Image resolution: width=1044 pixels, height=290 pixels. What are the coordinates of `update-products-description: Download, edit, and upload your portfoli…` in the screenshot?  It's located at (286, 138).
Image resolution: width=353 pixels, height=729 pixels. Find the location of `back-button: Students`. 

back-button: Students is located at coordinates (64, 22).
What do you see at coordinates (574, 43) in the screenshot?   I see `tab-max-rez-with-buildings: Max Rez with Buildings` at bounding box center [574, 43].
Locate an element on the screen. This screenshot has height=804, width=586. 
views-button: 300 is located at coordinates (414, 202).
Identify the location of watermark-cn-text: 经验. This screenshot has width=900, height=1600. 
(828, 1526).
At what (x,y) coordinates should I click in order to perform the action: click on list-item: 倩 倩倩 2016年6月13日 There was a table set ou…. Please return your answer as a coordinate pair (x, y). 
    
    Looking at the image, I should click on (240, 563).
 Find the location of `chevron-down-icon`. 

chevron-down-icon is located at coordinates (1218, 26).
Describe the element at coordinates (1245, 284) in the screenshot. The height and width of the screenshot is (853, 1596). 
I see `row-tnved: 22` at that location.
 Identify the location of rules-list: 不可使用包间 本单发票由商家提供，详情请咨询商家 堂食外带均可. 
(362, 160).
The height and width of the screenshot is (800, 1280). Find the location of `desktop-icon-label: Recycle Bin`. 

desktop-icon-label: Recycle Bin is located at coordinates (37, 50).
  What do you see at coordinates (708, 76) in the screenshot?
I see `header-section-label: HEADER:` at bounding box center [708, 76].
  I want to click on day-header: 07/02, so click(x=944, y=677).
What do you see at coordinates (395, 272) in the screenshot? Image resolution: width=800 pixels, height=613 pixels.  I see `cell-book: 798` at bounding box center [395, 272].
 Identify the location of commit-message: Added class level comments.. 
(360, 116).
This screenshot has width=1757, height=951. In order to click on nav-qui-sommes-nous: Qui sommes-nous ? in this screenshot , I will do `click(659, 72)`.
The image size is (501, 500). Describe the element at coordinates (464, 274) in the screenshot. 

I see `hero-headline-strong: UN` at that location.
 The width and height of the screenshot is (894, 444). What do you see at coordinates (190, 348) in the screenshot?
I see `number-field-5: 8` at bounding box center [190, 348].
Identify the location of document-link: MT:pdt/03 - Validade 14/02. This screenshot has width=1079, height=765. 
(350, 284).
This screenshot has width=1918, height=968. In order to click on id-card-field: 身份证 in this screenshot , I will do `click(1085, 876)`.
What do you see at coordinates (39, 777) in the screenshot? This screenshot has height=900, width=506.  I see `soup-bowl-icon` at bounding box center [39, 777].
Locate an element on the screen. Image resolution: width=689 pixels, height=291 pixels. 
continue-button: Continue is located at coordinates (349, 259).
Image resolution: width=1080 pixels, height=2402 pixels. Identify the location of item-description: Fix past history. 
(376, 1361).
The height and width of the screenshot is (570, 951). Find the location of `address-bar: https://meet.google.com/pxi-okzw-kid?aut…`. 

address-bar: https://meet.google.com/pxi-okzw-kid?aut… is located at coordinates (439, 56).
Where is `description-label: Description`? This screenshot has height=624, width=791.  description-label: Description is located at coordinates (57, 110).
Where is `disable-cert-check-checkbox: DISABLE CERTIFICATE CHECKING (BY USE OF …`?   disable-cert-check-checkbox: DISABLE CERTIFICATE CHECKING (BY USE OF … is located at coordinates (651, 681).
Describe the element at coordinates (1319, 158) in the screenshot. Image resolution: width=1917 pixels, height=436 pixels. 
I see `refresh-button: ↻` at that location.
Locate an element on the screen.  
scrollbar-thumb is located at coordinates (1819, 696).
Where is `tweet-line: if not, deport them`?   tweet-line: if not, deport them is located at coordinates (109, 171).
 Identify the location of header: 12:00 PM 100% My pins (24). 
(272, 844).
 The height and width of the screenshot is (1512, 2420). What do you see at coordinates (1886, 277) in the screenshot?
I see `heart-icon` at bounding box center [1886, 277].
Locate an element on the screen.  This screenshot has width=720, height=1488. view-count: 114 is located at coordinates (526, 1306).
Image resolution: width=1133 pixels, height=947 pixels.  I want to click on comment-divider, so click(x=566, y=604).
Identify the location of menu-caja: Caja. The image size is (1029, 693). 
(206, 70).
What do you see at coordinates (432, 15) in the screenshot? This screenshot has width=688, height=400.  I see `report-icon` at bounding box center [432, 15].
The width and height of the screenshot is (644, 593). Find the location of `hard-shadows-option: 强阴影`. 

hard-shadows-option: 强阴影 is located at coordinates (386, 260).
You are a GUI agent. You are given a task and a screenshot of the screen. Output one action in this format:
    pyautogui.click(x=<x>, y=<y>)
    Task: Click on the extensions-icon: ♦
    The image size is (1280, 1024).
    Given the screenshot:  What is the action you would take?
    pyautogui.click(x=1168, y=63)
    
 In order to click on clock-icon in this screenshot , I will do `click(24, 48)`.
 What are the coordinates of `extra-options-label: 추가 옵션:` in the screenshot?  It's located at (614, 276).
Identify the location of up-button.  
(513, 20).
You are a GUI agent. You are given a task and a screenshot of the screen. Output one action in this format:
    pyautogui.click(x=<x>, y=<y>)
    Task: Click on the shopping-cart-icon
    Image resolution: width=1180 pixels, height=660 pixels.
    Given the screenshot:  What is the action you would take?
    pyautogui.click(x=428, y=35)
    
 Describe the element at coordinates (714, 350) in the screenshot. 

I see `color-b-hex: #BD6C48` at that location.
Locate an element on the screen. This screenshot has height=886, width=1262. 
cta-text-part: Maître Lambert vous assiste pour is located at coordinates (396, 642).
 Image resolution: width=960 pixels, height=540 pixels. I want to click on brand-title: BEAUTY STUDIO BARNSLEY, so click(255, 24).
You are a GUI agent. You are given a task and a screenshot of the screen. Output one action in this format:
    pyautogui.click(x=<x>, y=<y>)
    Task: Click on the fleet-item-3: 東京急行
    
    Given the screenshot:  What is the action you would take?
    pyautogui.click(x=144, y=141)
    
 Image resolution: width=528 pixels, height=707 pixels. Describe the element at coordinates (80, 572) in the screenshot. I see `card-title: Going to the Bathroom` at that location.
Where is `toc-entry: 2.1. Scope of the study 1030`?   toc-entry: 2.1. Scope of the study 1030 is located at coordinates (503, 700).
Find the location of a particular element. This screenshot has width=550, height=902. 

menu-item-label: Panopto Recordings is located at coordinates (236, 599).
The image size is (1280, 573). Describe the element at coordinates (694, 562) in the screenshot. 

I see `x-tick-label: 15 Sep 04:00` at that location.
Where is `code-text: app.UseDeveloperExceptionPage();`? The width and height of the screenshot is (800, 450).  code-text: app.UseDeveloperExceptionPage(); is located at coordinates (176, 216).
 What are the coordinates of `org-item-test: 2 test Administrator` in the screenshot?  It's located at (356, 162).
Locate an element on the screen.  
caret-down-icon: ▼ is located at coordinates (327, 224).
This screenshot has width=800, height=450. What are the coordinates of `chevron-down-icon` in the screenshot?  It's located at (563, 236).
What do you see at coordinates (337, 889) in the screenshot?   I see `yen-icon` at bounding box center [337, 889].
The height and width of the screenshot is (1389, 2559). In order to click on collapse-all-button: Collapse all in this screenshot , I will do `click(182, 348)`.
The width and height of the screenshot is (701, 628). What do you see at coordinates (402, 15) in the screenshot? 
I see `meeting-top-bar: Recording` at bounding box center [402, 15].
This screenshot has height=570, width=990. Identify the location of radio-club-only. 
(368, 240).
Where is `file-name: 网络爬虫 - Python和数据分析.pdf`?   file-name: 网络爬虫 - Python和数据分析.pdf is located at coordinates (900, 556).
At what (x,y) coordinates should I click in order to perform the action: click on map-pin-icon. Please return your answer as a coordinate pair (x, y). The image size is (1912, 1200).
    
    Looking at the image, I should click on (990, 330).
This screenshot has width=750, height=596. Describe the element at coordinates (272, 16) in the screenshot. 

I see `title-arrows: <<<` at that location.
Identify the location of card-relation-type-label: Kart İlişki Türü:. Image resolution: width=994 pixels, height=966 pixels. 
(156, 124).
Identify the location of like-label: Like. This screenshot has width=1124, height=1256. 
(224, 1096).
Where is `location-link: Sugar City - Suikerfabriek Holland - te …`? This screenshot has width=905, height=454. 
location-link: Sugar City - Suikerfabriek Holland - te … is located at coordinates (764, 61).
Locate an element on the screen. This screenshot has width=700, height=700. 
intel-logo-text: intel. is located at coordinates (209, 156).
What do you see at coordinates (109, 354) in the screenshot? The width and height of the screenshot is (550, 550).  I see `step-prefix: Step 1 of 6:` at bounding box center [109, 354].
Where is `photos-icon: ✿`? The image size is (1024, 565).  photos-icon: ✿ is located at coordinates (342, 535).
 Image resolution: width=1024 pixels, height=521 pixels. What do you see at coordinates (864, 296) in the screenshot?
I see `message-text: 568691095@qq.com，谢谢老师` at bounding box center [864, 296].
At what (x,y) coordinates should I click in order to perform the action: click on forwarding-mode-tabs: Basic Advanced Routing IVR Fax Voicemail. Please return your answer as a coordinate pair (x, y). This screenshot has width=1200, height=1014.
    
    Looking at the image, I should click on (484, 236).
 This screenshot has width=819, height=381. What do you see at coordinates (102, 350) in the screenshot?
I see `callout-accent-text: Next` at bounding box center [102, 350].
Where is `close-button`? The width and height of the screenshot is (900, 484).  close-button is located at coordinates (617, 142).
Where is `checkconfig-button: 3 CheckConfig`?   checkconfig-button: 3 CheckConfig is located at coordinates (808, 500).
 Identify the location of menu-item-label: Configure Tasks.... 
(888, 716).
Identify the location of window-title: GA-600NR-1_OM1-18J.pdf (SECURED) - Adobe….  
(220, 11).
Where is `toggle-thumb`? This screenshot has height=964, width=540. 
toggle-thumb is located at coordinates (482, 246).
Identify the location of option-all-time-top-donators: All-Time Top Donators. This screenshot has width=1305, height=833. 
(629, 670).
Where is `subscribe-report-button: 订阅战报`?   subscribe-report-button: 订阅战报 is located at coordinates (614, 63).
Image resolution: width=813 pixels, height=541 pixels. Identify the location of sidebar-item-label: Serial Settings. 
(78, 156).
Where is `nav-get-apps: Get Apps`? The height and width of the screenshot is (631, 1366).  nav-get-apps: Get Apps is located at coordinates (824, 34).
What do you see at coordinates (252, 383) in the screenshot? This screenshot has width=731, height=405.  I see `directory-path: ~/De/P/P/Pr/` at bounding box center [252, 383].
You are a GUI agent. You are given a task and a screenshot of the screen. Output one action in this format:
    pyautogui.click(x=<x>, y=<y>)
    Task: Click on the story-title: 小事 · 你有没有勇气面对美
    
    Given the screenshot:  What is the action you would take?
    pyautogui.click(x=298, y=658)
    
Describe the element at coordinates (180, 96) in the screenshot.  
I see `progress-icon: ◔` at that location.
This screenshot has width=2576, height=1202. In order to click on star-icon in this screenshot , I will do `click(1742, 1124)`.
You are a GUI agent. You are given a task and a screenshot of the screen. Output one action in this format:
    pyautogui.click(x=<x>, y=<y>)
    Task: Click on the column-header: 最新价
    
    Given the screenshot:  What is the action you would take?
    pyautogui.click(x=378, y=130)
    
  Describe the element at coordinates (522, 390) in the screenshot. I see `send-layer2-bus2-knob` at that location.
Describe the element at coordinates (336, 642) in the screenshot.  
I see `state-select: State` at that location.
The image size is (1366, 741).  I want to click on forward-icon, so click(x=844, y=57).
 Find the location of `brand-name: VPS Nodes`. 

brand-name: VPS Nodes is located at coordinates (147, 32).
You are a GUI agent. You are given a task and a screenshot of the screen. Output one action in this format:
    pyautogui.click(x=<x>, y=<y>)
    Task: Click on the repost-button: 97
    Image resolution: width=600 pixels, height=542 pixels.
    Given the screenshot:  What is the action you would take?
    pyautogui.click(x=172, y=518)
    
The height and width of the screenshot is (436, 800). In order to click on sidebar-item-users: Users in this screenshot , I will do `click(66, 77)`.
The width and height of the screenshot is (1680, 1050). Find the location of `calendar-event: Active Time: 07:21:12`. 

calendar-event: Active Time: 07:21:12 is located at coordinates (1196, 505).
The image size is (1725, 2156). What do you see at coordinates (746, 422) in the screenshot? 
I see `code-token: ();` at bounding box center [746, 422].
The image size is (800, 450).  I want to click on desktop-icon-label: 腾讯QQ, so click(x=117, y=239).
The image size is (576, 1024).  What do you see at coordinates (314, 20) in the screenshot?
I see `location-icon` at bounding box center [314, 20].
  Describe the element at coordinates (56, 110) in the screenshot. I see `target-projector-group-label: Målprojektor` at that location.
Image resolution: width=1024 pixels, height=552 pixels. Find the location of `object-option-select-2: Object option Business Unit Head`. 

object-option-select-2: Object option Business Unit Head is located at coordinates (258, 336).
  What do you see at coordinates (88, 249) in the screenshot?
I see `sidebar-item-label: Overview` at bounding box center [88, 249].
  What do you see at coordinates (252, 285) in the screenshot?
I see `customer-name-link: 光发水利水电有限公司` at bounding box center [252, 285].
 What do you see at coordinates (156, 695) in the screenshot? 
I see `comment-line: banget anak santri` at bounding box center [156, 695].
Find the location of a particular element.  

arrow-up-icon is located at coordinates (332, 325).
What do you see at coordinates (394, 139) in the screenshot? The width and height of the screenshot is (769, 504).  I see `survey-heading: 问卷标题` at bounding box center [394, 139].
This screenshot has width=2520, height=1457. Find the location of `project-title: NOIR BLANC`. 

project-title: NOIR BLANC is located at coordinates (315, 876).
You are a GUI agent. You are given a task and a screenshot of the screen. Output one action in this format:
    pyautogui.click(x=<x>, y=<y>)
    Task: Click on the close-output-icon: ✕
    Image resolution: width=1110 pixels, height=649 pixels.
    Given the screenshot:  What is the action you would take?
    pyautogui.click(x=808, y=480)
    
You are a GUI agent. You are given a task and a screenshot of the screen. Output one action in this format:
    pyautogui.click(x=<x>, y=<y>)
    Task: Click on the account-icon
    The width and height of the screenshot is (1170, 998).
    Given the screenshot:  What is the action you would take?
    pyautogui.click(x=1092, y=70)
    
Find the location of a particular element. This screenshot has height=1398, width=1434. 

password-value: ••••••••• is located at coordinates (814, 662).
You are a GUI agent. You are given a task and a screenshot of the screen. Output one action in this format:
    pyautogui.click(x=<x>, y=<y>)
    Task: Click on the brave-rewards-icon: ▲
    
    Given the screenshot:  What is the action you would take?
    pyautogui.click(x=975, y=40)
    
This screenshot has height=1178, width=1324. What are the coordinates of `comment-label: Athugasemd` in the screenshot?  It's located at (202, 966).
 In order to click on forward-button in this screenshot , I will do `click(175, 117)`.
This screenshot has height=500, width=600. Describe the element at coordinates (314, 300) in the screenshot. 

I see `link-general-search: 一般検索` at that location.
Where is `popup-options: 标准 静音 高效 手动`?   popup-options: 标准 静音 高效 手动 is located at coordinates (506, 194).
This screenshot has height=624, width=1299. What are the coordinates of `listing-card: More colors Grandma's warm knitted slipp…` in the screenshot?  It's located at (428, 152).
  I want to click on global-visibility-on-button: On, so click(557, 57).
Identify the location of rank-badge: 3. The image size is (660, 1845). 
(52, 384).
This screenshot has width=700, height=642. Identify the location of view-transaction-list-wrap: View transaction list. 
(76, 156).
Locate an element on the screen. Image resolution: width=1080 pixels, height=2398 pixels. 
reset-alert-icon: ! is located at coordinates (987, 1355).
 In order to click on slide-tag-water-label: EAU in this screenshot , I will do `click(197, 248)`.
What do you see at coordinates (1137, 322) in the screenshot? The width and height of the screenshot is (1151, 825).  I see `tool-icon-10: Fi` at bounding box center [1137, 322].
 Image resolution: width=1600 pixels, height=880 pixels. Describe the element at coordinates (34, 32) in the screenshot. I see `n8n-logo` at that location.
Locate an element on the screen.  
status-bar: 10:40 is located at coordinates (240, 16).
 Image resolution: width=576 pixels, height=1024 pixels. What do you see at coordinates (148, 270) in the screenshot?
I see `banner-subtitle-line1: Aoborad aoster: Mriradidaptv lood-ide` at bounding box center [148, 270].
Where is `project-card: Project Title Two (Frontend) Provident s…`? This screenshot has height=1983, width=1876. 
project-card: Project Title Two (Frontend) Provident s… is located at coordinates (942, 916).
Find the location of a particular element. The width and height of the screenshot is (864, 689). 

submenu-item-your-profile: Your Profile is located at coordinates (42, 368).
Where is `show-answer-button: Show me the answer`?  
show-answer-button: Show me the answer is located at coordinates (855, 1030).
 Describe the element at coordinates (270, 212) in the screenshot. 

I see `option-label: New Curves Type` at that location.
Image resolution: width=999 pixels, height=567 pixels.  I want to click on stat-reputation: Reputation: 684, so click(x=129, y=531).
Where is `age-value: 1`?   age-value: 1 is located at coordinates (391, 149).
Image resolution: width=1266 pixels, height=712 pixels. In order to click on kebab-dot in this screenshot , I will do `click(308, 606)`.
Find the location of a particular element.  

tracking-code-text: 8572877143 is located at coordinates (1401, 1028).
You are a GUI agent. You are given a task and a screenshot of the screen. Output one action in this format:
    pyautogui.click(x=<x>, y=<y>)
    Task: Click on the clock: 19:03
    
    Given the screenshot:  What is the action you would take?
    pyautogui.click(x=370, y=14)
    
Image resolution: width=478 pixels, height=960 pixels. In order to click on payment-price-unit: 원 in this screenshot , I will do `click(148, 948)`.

□ □ □

__What this task involves__: Reproduce the data above verbatim, from its first line through the line containing "chevron-down-icon is located", with both end lines included.

__Task answer__:
Image resolution: width=1044 pixels, height=290 pixels. What are the coordinates of `update-products-description: Download, edit, and upload your portfoli…` in the screenshot?  It's located at (286, 138).
Image resolution: width=353 pixels, height=729 pixels. Find the location of `back-button: Students`. 

back-button: Students is located at coordinates (64, 22).
What do you see at coordinates (574, 43) in the screenshot?   I see `tab-max-rez-with-buildings: Max Rez with Buildings` at bounding box center [574, 43].
Locate an element on the screen. This screenshot has height=804, width=586. 
views-button: 300 is located at coordinates (414, 202).
Identify the location of watermark-cn-text: 经验. This screenshot has width=900, height=1600. 
(828, 1526).
At what (x,y) coordinates should I click in order to perform the action: click on list-item: 倩 倩倩 2016年6月13日 There was a table set ou…. Please return your answer as a coordinate pair (x, y). 
    
    Looking at the image, I should click on (240, 563).
 Find the location of `chevron-down-icon`. 

chevron-down-icon is located at coordinates (1218, 26).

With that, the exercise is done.